↓↓↓

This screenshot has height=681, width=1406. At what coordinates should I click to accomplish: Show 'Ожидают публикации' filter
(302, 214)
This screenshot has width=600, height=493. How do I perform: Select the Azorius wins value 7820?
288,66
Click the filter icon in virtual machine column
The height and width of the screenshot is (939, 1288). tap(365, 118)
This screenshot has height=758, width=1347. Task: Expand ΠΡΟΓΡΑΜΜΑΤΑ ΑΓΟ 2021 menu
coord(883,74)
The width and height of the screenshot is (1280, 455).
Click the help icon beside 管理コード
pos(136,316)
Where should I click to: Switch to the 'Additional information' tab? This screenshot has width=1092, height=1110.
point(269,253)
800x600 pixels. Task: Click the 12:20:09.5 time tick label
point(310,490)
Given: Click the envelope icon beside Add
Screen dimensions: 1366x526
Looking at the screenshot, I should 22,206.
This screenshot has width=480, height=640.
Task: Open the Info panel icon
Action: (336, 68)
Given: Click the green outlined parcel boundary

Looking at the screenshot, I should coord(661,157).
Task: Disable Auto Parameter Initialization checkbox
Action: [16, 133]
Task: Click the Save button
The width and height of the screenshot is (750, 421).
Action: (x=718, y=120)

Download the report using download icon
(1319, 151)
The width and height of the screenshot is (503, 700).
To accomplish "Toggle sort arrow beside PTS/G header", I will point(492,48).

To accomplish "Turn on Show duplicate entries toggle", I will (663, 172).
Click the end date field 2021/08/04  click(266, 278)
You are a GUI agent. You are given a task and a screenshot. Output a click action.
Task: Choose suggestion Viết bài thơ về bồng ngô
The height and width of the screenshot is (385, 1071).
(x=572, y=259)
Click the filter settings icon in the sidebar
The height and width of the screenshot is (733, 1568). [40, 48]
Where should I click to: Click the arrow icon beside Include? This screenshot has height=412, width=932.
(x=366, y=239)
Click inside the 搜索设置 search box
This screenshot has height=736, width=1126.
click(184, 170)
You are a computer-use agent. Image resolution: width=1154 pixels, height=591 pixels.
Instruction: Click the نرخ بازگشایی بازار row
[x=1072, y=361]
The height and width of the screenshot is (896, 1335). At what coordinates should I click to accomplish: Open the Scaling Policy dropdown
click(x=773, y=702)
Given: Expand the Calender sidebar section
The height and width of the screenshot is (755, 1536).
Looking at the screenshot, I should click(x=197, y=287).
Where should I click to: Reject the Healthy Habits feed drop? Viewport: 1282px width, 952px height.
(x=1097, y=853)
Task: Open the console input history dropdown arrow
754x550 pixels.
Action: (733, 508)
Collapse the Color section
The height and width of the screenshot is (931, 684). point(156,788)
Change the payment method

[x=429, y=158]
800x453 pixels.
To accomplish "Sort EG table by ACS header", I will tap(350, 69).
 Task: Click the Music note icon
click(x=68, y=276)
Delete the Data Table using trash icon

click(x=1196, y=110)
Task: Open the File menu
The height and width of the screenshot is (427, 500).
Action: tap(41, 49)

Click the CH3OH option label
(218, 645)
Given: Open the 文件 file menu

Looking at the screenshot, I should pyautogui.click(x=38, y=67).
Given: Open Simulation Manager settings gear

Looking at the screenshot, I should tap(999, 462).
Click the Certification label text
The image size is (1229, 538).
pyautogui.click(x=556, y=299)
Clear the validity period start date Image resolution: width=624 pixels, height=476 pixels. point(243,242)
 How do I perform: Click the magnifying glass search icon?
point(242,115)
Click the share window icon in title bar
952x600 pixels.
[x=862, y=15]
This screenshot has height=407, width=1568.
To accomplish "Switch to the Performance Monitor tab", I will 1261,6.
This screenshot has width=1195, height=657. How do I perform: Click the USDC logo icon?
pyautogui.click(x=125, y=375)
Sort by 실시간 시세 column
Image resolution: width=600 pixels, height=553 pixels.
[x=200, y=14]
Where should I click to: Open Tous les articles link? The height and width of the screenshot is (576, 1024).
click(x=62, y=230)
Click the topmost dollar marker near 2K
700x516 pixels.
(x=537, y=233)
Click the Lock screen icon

↑↑↑

Repeat the material above in full, keeping every word.

Response to the task:
This screenshot has height=681, width=1406. At what coordinates should I click to accomplish: Show 'Ожидают публикации' filter
(302, 214)
This screenshot has width=600, height=493. How do I perform: Select the Azorius wins value 7820?
288,66
Click the filter icon in virtual machine column
The height and width of the screenshot is (939, 1288). tap(365, 118)
This screenshot has height=758, width=1347. Task: Expand ΠΡΟΓΡΑΜΜΑΤΑ ΑΓΟ 2021 menu
coord(883,74)
The width and height of the screenshot is (1280, 455).
Click the help icon beside 管理コード
pos(136,316)
Where should I click to: Switch to the 'Additional information' tab? This screenshot has width=1092, height=1110.
point(269,253)
800x600 pixels. Task: Click the 12:20:09.5 time tick label
point(310,490)
Given: Click the envelope icon beside Add
Screen dimensions: 1366x526
Looking at the screenshot, I should 22,206.
This screenshot has width=480, height=640.
Task: Open the Info panel icon
Action: (336, 68)
Given: Click the green outlined parcel boundary

Looking at the screenshot, I should coord(661,157).
Task: Disable Auto Parameter Initialization checkbox
Action: [16, 133]
Task: Click the Save button
The width and height of the screenshot is (750, 421).
Action: (x=718, y=120)

Download the report using download icon
(1319, 151)
The width and height of the screenshot is (503, 700).
To accomplish "Toggle sort arrow beside PTS/G header", I will point(492,48).

To accomplish "Turn on Show duplicate entries toggle", I will (663, 172).
Click the end date field 2021/08/04  click(266, 278)
You are a GUI agent. You are given a task and a screenshot. Output a click action.
Task: Choose suggestion Viết bài thơ về bồng ngô
The height and width of the screenshot is (385, 1071).
(x=572, y=259)
Click the filter settings icon in the sidebar
The height and width of the screenshot is (733, 1568). [40, 48]
Where should I click to: Click the arrow icon beside Include? This screenshot has height=412, width=932.
(x=366, y=239)
Click inside the 搜索设置 search box
This screenshot has height=736, width=1126.
click(184, 170)
You are a computer-use agent. Image resolution: width=1154 pixels, height=591 pixels.
Instruction: Click the نرخ بازگشایی بازار row
[x=1072, y=361]
The height and width of the screenshot is (896, 1335). At what coordinates should I click to accomplish: Open the Scaling Policy dropdown
click(x=773, y=702)
Given: Expand the Calender sidebar section
The height and width of the screenshot is (755, 1536).
Looking at the screenshot, I should click(x=197, y=287).
Where should I click to: Reject the Healthy Habits feed drop? Viewport: 1282px width, 952px height.
(x=1097, y=853)
Task: Open the console input history dropdown arrow
754x550 pixels.
Action: (733, 508)
Collapse the Color section
The height and width of the screenshot is (931, 684). point(156,788)
Change the payment method

[x=429, y=158]
800x453 pixels.
To accomplish "Sort EG table by ACS header", I will tap(350, 69).
 Task: Click the Music note icon
click(x=68, y=276)
Delete the Data Table using trash icon

click(x=1196, y=110)
Task: Open the File menu
The height and width of the screenshot is (427, 500).
Action: tap(41, 49)

Click the CH3OH option label
(218, 645)
Given: Open the 文件 file menu

Looking at the screenshot, I should pyautogui.click(x=38, y=67).
Given: Open Simulation Manager settings gear

Looking at the screenshot, I should tap(999, 462).
Click the Certification label text
The image size is (1229, 538).
pyautogui.click(x=556, y=299)
Clear the validity period start date Image resolution: width=624 pixels, height=476 pixels. point(243,242)
 How do I perform: Click the magnifying glass search icon?
point(242,115)
Click the share window icon in title bar
952x600 pixels.
[x=862, y=15]
This screenshot has height=407, width=1568.
To accomplish "Switch to the Performance Monitor tab", I will 1261,6.
This screenshot has width=1195, height=657. How do I perform: Click the USDC logo icon?
pyautogui.click(x=125, y=375)
Sort by 실시간 시세 column
Image resolution: width=600 pixels, height=553 pixels.
[x=200, y=14]
Where should I click to: Open Tous les articles link? The height and width of the screenshot is (576, 1024).
click(x=62, y=230)
Click the topmost dollar marker near 2K
700x516 pixels.
(x=537, y=233)
Click the Lock screen icon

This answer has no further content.